** start of Data for this task **

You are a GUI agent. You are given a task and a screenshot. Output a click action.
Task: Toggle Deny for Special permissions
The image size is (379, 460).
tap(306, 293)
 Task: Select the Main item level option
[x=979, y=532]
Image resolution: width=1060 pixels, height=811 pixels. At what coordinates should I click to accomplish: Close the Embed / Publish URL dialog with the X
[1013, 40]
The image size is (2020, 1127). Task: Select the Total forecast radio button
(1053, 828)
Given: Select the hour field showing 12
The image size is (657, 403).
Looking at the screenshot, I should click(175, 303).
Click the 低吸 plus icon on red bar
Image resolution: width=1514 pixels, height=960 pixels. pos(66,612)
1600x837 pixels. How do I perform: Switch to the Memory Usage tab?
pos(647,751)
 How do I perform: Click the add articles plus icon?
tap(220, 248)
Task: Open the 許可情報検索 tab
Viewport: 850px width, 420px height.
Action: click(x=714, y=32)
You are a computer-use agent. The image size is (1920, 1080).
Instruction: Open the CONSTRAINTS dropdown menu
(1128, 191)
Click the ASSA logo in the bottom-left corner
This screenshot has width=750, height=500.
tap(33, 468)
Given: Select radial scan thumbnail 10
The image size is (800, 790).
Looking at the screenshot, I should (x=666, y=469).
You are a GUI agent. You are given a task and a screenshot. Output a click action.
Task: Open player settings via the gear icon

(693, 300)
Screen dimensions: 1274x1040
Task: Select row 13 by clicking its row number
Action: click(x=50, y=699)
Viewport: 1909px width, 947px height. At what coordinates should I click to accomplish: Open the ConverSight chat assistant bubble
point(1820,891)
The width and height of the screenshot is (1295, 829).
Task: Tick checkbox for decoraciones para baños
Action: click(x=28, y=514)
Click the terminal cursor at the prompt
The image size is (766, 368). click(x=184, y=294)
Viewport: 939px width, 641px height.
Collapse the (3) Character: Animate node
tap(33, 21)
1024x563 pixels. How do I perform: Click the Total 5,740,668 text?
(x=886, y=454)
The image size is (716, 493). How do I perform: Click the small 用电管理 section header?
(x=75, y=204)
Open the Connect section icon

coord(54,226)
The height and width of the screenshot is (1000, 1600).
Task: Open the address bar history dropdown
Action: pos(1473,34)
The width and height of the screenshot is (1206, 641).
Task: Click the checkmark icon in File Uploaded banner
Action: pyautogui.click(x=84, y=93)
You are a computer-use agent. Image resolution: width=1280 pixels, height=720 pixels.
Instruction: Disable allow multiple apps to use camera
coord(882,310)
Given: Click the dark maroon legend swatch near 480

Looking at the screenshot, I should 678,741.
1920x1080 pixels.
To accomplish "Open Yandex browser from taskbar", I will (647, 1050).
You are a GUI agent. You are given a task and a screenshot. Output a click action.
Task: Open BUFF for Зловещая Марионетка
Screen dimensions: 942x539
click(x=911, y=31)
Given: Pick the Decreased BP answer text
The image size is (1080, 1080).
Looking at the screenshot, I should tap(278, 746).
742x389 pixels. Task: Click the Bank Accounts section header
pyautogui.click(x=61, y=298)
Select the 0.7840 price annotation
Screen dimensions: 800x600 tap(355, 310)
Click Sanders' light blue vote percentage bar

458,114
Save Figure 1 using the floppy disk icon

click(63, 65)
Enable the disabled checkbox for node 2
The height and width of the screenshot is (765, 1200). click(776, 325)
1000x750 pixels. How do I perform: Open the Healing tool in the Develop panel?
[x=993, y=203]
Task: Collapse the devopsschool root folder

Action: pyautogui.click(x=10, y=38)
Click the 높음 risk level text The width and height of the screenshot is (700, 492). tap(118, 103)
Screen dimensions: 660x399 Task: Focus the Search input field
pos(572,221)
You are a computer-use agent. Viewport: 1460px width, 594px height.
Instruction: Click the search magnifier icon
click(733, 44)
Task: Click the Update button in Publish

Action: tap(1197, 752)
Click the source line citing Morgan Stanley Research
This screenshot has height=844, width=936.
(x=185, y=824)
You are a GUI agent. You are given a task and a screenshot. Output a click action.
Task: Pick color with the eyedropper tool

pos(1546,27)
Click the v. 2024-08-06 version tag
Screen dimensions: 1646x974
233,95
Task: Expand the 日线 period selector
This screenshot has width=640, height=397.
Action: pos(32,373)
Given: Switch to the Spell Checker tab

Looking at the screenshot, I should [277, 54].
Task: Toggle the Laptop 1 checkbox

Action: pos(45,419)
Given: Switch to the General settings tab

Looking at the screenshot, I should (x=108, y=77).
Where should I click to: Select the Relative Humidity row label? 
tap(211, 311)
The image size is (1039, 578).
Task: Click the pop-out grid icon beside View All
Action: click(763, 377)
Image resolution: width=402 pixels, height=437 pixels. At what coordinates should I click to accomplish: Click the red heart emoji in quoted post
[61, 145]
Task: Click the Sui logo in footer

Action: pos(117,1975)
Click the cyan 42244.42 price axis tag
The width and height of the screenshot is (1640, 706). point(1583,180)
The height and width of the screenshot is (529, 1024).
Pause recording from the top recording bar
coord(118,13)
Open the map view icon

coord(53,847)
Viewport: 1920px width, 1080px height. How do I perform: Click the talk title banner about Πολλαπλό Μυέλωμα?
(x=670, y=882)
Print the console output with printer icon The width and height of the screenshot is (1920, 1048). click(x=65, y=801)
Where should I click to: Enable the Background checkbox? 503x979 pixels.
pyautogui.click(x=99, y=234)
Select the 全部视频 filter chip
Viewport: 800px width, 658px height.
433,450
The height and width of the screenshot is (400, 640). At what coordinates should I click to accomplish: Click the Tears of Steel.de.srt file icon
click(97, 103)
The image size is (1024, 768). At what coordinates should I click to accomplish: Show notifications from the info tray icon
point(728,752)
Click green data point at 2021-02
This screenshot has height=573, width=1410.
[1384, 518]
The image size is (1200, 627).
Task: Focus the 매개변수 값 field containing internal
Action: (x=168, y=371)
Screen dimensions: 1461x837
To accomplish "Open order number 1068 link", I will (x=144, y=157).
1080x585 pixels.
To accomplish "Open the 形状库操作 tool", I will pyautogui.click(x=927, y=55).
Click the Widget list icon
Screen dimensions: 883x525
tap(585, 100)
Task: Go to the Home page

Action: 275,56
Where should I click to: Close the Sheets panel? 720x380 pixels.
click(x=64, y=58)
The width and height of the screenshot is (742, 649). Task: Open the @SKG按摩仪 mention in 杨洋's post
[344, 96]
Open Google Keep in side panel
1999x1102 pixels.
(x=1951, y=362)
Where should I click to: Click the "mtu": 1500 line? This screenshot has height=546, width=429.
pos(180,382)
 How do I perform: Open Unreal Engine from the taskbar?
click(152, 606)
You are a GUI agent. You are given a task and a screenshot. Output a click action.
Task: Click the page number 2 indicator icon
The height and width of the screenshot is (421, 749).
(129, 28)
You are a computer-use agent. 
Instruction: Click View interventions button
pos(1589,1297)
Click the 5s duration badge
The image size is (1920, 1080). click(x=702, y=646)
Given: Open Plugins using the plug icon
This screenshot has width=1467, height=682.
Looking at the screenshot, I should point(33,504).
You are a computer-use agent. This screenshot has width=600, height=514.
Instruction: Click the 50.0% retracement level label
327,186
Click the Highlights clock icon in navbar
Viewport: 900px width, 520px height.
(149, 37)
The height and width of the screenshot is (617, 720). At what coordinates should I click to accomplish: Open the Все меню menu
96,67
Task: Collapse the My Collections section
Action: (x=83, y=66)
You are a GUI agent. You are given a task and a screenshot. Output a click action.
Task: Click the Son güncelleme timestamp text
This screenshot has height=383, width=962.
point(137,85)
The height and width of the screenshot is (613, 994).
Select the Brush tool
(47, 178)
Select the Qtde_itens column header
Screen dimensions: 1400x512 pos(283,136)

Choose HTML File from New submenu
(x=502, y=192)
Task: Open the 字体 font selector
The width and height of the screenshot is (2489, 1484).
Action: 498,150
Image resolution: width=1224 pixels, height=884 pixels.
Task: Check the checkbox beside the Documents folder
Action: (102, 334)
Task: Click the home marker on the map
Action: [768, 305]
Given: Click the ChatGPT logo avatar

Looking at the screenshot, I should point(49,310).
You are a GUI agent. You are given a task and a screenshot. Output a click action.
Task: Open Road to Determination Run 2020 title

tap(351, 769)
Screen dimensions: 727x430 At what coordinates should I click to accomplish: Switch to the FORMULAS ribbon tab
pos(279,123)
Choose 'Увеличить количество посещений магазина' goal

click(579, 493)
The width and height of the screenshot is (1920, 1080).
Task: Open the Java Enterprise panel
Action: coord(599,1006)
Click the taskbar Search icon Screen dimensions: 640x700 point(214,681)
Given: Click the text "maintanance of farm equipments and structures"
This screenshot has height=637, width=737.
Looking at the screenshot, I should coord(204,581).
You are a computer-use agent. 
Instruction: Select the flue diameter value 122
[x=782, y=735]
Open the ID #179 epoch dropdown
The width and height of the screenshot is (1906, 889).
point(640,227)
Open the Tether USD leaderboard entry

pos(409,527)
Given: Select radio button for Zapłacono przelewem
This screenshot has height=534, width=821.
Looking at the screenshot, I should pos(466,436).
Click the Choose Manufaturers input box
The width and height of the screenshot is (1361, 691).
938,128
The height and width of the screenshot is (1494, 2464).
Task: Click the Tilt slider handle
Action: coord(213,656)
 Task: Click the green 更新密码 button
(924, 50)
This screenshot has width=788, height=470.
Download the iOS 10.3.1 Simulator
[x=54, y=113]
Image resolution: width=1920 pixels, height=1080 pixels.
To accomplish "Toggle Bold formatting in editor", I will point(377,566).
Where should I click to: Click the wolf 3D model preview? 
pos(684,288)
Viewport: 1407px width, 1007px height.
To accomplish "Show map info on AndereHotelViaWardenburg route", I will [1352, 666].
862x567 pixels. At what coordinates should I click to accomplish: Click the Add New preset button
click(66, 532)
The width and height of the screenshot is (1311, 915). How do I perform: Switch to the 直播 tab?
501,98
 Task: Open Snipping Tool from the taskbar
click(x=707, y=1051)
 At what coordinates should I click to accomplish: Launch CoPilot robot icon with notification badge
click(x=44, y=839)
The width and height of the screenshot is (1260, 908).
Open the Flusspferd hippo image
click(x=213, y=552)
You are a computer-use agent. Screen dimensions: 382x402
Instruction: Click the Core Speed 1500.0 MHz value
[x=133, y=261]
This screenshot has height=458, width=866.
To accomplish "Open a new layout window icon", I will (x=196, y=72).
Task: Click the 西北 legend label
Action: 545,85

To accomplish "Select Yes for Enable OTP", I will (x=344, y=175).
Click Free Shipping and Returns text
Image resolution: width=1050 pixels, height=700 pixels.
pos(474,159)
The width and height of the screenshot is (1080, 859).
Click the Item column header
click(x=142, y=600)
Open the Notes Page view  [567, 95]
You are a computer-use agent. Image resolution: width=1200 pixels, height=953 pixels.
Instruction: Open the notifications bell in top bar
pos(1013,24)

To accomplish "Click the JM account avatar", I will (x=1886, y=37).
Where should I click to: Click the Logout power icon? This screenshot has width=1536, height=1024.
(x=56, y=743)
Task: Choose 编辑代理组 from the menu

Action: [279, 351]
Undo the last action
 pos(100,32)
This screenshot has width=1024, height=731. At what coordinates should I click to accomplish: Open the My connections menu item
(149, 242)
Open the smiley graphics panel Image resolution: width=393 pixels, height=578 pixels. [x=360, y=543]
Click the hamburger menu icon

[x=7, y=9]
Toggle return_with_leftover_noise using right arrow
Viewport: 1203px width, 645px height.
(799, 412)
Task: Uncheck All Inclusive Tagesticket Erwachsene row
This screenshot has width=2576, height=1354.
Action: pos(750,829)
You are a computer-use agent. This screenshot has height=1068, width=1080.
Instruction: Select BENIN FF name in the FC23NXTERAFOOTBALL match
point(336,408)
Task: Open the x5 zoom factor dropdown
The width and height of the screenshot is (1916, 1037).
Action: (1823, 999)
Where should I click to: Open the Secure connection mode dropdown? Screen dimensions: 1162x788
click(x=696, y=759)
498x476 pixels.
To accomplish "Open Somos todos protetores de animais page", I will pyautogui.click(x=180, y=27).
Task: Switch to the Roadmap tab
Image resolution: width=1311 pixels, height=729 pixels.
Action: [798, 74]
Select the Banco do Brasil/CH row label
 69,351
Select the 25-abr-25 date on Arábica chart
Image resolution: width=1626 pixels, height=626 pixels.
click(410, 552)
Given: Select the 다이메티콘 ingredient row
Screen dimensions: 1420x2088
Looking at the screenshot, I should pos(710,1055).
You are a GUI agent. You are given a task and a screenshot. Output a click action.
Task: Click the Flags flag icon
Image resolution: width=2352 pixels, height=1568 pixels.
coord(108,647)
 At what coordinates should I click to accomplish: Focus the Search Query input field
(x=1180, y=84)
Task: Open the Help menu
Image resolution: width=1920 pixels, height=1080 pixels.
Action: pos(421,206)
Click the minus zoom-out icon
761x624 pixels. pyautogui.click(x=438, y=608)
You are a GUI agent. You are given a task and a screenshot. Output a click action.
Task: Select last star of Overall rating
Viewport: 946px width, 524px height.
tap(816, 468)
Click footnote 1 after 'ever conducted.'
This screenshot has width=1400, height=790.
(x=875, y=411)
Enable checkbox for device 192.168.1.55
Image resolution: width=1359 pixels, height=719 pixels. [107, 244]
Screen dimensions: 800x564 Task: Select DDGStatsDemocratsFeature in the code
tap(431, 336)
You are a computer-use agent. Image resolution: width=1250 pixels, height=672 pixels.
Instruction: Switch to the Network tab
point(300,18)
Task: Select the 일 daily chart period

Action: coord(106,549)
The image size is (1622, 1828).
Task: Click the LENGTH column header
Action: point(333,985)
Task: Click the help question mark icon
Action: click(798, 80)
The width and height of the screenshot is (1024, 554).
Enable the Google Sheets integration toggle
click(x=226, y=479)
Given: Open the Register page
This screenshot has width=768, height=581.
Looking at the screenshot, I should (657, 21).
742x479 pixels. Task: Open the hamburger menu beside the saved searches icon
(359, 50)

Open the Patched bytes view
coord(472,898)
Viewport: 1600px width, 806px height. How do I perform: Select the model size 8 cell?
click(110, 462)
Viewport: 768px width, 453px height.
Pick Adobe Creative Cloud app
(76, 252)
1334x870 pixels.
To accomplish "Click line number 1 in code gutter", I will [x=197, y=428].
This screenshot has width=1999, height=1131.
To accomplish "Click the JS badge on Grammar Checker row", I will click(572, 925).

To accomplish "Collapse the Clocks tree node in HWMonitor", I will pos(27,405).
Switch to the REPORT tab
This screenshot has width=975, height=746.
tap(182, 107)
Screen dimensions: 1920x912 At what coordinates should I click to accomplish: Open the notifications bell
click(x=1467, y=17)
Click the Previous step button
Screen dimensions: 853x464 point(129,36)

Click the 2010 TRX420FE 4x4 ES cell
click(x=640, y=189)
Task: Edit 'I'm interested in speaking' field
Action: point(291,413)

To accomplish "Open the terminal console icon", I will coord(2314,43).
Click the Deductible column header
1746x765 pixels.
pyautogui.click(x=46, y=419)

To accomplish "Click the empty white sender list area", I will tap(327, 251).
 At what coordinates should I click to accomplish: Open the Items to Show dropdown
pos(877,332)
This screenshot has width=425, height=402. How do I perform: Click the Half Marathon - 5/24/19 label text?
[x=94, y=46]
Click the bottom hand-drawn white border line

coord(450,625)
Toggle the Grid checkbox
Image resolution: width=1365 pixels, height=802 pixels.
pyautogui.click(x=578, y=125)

** end of Data for this task **

To be done: Copy the entries above verbatim, from the first line through the line containing "Action: click(x=50, y=699)", both ends included.

Finished exercise:
You are a GUI agent. You are given a task and a screenshot. Output a click action.
Task: Toggle Deny for Special permissions
The image size is (379, 460).
tap(306, 293)
 Task: Select the Main item level option
[x=979, y=532]
Image resolution: width=1060 pixels, height=811 pixels. At what coordinates should I click to accomplish: Close the Embed / Publish URL dialog with the X
[1013, 40]
The image size is (2020, 1127). Task: Select the Total forecast radio button
(1053, 828)
Given: Select the hour field showing 12
The image size is (657, 403).
Looking at the screenshot, I should click(175, 303).
Click the 低吸 plus icon on red bar
Image resolution: width=1514 pixels, height=960 pixels. pos(66,612)
1600x837 pixels. How do I perform: Switch to the Memory Usage tab?
pos(647,751)
 How do I perform: Click the add articles plus icon?
tap(220, 248)
Task: Open the 許可情報検索 tab
Viewport: 850px width, 420px height.
Action: click(x=714, y=32)
You are a computer-use agent. The image size is (1920, 1080).
Instruction: Open the CONSTRAINTS dropdown menu
(1128, 191)
Click the ASSA logo in the bottom-left corner
This screenshot has width=750, height=500.
tap(33, 468)
Given: Select radial scan thumbnail 10
The image size is (800, 790).
Looking at the screenshot, I should (x=666, y=469).
You are a GUI agent. You are given a task and a screenshot. Output a click action.
Task: Open player settings via the gear icon

(693, 300)
Screen dimensions: 1274x1040
Task: Select row 13 by clicking its row number
Action: click(x=50, y=699)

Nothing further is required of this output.